Copy the data word for word, starting at the line that contains "What do you see at coordinates (235, 23)" and continuing through the end of the data, with both ends included.

INPUT MATERIAL =>
:::::

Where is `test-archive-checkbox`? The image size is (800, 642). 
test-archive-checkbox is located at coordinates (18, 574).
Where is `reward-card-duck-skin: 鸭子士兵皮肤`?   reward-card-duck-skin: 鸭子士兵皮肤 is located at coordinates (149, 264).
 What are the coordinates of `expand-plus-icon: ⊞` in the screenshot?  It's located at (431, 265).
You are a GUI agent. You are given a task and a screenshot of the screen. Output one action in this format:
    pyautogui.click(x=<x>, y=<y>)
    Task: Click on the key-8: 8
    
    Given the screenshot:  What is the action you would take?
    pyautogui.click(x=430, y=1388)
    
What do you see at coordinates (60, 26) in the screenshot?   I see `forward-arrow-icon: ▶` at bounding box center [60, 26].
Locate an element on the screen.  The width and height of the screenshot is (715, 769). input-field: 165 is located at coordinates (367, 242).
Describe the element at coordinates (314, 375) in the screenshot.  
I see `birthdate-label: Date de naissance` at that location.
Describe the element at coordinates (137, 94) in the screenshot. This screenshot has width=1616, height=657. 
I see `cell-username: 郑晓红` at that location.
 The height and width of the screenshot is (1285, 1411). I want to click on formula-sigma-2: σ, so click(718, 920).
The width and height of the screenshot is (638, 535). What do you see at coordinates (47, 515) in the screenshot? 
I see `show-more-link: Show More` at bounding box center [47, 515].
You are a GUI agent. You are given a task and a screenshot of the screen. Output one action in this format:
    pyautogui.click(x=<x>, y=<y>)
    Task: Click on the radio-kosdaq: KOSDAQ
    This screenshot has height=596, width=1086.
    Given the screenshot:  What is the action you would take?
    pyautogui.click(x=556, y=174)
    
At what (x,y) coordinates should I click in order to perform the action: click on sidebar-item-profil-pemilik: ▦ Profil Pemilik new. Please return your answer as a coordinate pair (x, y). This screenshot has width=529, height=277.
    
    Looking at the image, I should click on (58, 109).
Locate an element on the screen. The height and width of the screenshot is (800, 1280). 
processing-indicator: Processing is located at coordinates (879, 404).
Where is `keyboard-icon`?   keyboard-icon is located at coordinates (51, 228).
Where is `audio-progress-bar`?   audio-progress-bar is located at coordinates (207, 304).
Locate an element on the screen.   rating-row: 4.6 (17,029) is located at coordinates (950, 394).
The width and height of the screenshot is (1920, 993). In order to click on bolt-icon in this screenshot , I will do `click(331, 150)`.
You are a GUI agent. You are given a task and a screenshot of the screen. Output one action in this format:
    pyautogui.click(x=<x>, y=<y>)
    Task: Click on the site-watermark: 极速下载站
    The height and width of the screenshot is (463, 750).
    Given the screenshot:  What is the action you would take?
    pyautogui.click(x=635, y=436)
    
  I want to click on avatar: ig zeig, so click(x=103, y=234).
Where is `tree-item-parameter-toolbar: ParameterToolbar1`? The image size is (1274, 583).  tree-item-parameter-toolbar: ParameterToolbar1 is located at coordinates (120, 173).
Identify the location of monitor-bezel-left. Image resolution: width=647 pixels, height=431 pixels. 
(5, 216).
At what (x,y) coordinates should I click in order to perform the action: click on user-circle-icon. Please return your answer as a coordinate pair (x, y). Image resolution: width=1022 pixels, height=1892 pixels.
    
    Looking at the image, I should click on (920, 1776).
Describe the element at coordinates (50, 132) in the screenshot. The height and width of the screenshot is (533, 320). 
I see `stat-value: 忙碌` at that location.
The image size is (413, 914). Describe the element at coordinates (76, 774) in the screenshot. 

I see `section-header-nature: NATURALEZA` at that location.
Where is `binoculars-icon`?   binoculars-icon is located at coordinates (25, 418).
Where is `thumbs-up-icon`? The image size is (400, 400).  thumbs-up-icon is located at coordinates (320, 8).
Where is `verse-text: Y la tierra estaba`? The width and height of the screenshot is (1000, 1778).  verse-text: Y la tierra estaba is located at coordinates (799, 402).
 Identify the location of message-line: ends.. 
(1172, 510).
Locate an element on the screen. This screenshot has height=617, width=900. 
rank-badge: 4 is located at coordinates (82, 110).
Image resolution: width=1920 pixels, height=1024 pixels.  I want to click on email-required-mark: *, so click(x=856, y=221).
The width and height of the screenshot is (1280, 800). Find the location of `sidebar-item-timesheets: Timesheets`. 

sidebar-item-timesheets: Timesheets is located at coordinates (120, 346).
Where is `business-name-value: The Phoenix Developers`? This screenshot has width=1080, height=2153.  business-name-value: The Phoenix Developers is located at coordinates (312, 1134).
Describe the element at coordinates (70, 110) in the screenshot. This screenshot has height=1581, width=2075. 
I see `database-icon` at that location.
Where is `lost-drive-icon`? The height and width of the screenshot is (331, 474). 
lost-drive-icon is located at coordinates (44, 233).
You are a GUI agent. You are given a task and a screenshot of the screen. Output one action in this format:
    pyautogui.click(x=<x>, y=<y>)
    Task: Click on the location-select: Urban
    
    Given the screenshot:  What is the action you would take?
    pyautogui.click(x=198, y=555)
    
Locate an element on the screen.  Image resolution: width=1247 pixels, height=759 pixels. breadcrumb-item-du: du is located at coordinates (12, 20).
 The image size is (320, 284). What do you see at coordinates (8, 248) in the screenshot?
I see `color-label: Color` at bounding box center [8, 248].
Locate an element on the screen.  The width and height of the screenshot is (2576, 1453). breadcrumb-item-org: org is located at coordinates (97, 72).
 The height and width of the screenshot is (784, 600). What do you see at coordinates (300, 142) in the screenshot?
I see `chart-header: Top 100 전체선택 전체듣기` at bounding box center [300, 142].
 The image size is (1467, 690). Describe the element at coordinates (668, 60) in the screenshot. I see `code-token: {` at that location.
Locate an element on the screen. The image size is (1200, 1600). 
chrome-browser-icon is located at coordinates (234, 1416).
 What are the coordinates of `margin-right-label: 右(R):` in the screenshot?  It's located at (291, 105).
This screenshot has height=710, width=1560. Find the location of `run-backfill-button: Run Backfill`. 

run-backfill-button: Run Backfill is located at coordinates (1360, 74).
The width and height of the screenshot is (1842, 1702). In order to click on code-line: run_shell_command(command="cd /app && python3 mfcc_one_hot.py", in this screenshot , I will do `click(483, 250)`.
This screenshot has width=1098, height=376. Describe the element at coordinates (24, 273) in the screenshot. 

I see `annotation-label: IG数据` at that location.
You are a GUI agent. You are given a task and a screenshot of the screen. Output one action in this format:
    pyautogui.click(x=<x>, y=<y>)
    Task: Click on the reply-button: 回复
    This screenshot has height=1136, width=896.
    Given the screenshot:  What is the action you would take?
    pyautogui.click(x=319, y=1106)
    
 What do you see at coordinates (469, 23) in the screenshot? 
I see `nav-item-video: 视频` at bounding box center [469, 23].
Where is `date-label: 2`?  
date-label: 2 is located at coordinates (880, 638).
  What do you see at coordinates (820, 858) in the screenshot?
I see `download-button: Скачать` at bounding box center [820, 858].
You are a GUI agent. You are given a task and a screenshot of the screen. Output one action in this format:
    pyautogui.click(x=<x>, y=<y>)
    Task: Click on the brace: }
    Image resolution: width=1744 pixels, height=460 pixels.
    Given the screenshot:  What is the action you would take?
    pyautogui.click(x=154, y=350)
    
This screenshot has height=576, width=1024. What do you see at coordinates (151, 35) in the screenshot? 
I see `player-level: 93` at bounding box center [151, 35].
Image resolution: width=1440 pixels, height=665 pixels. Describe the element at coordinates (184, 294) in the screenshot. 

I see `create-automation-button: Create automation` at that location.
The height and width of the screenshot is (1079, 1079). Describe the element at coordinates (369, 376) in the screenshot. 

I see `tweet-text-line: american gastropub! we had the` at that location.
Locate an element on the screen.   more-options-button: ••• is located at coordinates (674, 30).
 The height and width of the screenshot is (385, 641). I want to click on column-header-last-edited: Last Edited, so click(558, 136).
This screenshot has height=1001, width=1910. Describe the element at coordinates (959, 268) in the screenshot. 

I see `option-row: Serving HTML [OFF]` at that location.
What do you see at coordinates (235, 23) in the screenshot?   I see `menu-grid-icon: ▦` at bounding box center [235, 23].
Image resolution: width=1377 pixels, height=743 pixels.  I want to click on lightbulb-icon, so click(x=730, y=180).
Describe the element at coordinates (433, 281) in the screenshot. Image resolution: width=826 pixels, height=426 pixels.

:::::

EXPECTED ANSWER =>
What do you see at coordinates (235, 23) in the screenshot?   I see `menu-grid-icon: ▦` at bounding box center [235, 23].
Image resolution: width=1377 pixels, height=743 pixels.  I want to click on lightbulb-icon, so click(x=730, y=180).
Describe the element at coordinates (433, 281) in the screenshot. Image resolution: width=826 pixels, height=426 pixels.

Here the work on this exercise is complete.